Rosalinda poses with a vibrant red fan, wearing a colorful, flamenco dress featuring West African prints

Rosalinda Rojas

Rosalinda Rojas is a BIPOC dance educator, teaching artist, and experimentalist choreographer. A native-born Harlemite and daughter of the South Bronx, her early dance experiences are deeply rooted in her Afro-Caribbean heritage—ranging from Bomba to Escuela Bolera and beyond. She was a founding student of Ballet Hispánico under the visionary leadership of Tina and Coco Ramírez, an experience that helped shape her lifelong dedication to culturally grounded dance education.

Her pre-professional training as a merit based recipient includes formative studies at the High School of Performing Arts, Joffrey Ballet, Dance Theatre of Harlem, the Martha Graham School, The Ailey School (Alvin Ailey American Dance Theater), and the Puerto Rican Dance Theater. In 2015, she was awarded the prestigious Project Plié scholarship from American Ballet Theatre’s National Training Curriculum (ABT NTC) to pursue ballet pedagogy. Rosalinda continues to expand her pedagogical certifications in ballet, Progressing Ballet Technique, and Dunham Technique.

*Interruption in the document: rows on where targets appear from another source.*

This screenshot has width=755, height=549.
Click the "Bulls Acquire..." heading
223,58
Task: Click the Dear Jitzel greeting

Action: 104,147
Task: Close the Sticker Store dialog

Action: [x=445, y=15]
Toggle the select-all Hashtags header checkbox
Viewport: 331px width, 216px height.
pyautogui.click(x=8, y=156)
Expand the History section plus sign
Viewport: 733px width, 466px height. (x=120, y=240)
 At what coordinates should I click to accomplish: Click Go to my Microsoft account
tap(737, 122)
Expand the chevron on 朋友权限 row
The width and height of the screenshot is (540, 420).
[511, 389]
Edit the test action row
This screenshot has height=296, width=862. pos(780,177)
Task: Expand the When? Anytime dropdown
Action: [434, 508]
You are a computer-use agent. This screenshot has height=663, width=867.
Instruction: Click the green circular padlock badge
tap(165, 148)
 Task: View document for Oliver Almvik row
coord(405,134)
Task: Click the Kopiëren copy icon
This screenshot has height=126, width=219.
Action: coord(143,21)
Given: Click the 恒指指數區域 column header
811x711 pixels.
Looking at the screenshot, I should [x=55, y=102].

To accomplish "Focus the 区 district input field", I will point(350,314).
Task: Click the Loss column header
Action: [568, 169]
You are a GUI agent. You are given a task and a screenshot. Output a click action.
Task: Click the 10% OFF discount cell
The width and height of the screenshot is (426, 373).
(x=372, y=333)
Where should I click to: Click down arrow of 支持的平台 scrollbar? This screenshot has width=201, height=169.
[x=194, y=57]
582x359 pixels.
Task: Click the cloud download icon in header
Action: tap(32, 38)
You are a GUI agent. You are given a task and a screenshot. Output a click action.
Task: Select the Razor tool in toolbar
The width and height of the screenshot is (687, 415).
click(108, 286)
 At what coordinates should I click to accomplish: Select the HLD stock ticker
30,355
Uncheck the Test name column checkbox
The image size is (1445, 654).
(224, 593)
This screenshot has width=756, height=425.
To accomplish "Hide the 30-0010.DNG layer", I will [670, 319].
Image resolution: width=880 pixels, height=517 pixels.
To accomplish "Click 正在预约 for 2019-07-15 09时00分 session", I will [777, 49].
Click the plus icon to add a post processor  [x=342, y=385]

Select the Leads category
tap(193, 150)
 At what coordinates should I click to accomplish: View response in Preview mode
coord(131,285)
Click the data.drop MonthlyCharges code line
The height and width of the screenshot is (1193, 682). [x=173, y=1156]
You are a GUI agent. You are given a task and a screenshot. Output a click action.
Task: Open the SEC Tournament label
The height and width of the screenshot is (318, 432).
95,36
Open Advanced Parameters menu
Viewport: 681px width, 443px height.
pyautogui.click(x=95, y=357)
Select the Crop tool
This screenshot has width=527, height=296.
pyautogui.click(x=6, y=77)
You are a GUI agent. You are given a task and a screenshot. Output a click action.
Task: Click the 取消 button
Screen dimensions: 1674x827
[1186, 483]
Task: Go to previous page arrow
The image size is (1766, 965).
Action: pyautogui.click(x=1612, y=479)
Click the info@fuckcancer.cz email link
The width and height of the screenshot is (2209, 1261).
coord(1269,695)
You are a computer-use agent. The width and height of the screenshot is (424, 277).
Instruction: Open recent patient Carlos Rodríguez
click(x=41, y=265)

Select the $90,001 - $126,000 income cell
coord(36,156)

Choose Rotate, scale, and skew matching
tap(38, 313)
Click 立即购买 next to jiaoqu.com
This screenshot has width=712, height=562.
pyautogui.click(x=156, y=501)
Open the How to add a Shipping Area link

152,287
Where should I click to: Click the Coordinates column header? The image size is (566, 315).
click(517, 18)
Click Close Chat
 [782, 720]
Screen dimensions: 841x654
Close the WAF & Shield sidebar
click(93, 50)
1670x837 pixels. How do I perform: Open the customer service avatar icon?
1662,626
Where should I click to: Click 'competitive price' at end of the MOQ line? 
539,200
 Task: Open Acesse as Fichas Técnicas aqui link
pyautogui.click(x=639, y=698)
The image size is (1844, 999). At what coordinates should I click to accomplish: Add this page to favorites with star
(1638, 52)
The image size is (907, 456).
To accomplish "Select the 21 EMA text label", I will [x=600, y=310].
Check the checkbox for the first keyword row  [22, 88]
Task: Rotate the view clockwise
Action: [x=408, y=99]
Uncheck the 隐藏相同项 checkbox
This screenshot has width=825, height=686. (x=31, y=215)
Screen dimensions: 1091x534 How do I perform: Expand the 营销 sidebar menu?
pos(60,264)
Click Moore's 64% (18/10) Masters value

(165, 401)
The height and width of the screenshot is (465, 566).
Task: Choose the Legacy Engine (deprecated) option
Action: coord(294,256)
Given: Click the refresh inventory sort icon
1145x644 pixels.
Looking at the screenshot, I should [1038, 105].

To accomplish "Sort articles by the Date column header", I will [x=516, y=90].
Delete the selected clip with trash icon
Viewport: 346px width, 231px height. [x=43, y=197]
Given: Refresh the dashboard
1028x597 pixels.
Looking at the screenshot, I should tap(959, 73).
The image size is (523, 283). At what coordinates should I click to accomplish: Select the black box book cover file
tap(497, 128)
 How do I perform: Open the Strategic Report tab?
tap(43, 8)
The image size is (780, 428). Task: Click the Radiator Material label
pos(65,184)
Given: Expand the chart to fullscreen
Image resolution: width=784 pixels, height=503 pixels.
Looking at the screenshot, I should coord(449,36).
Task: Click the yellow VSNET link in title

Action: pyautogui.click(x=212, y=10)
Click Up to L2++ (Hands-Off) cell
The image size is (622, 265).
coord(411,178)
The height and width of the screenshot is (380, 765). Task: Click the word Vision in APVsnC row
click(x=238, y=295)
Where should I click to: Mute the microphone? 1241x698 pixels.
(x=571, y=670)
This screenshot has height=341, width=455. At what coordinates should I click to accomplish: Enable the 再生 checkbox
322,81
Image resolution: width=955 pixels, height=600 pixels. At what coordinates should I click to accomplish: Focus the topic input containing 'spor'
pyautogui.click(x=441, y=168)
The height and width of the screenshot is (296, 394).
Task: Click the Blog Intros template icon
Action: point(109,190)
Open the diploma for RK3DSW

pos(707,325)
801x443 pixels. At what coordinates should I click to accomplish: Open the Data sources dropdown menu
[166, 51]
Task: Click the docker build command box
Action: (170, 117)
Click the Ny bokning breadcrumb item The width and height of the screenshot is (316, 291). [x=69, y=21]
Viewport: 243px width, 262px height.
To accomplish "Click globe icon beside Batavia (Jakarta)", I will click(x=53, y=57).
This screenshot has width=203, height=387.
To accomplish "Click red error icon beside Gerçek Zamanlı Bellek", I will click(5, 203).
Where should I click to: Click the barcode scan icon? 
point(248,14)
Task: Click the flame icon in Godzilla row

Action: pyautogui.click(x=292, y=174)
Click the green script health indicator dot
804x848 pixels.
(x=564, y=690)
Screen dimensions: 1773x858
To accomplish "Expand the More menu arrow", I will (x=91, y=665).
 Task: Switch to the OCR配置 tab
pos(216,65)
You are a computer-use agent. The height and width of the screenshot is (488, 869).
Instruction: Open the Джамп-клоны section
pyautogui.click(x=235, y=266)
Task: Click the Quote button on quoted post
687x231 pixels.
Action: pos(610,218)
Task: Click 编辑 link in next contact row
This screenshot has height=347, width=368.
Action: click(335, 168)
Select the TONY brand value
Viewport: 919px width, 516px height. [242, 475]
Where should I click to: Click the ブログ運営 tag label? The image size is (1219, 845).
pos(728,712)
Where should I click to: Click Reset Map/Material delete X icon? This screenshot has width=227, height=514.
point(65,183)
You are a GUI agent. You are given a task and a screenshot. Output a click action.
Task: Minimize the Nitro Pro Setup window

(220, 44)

She was recently honored with an invitation to join the inaugural cohort of The Ailey School's Horton Teacher Certification Program—an opportunity that reflects her deep affinity for the Ailey legacy and Horton technique. Though unable to accept the offer at this time due to financial constraints, she remains committed to pursuing this certification in the near future.

Rosalinda is thrilled to be embracing a new chapter in her academic and artistic journey: she was offered a spot in the 2024 PhD cohort at Texas Woman’s University (TWU), where she will engage in doctoral action research focused on dance and transformative pedagogy. Granted a deferred start date, she will begin the program in the summer of 2026. Her research explores decolonizing dance curriculum, culturally responsive pedagogy, and Afro-Indigenous embodiment, with a specific focus on the intersections of flamenco, diaspora, and ancestral memory through immersive technology and creative practice.

A lifelong learner and cultural steward, Rosalinda maintains active student membership at both the National Institute of Flamenco and Casa Flamenca in Albuquerque, where she deepens her flamenco studies through an Afro-diasporic lens. She performs as a company member with Festival Ballet Albuquerque, bringing her rich fusion of classical and folkloric traditions to diverse repertory seasons and collaborative community productions.

Her choreographic work includes commissions for The Metropolitan Opera, Big Apple Circus, and Barnum on Broadway. Rosalinda holds an MFA in Dance from Montclair State University, an MA in Dance Education from the University of Northern Colorado, and a BFA in Choreography from New Mexico University.